[Work instructions] Your answer should be the exact lines of the data below from the one containing "You are a GUI" through the one containing "Given: Click the redo arrow icon"; please include nothing else.

Dataset entries

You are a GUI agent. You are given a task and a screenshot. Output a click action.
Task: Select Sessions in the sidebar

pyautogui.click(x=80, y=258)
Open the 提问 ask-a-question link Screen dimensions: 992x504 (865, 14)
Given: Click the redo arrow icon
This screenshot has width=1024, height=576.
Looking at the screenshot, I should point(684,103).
---
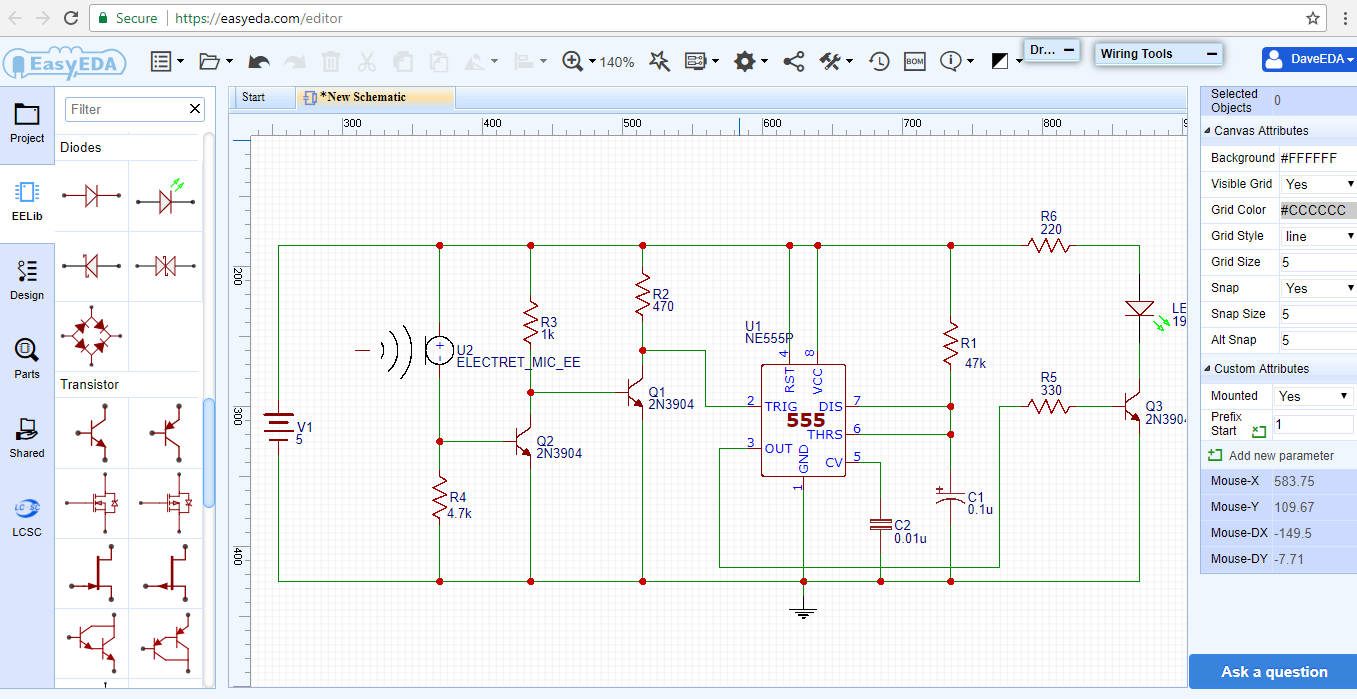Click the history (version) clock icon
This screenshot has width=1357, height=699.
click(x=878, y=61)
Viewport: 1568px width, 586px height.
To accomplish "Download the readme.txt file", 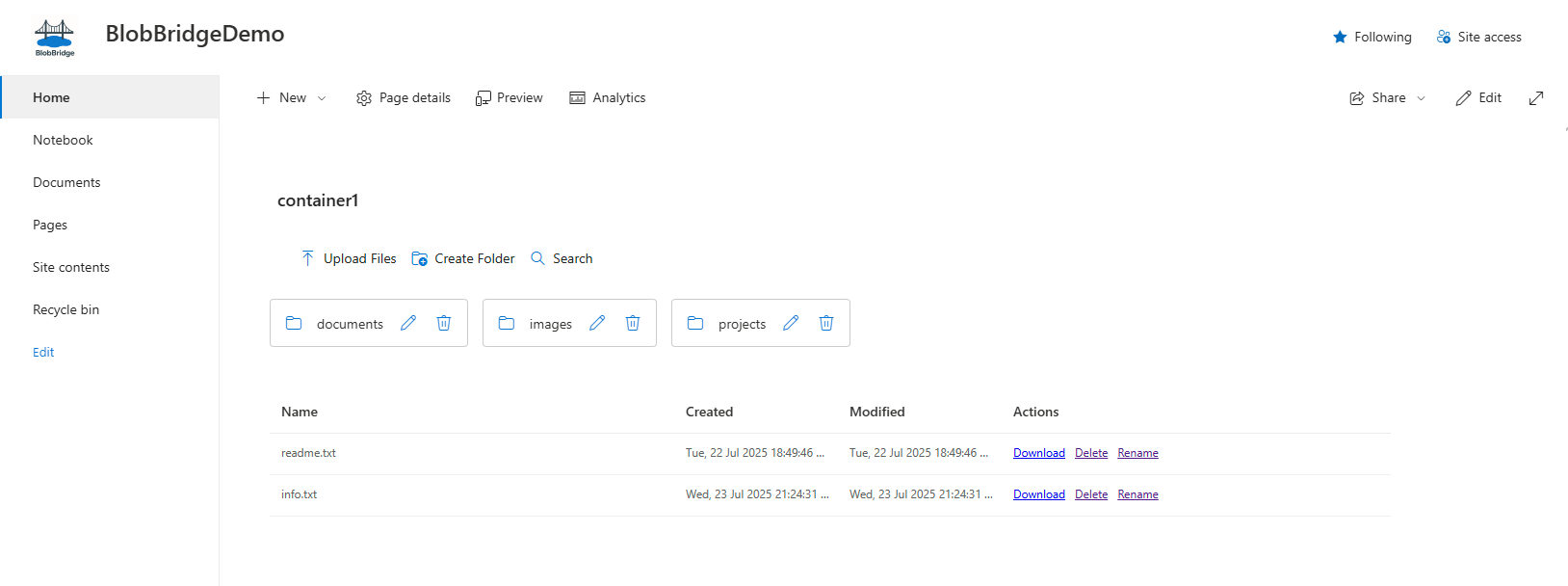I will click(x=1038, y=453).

[Expected output]
You are a GUI agent. You are given a task and a screenshot. Output a click action.
Task: Select Sessions in the sidebar

pyautogui.click(x=80, y=258)
Open the 提问 ask-a-question link Screen dimensions: 992x504 (865, 14)
Given: Click the redo arrow icon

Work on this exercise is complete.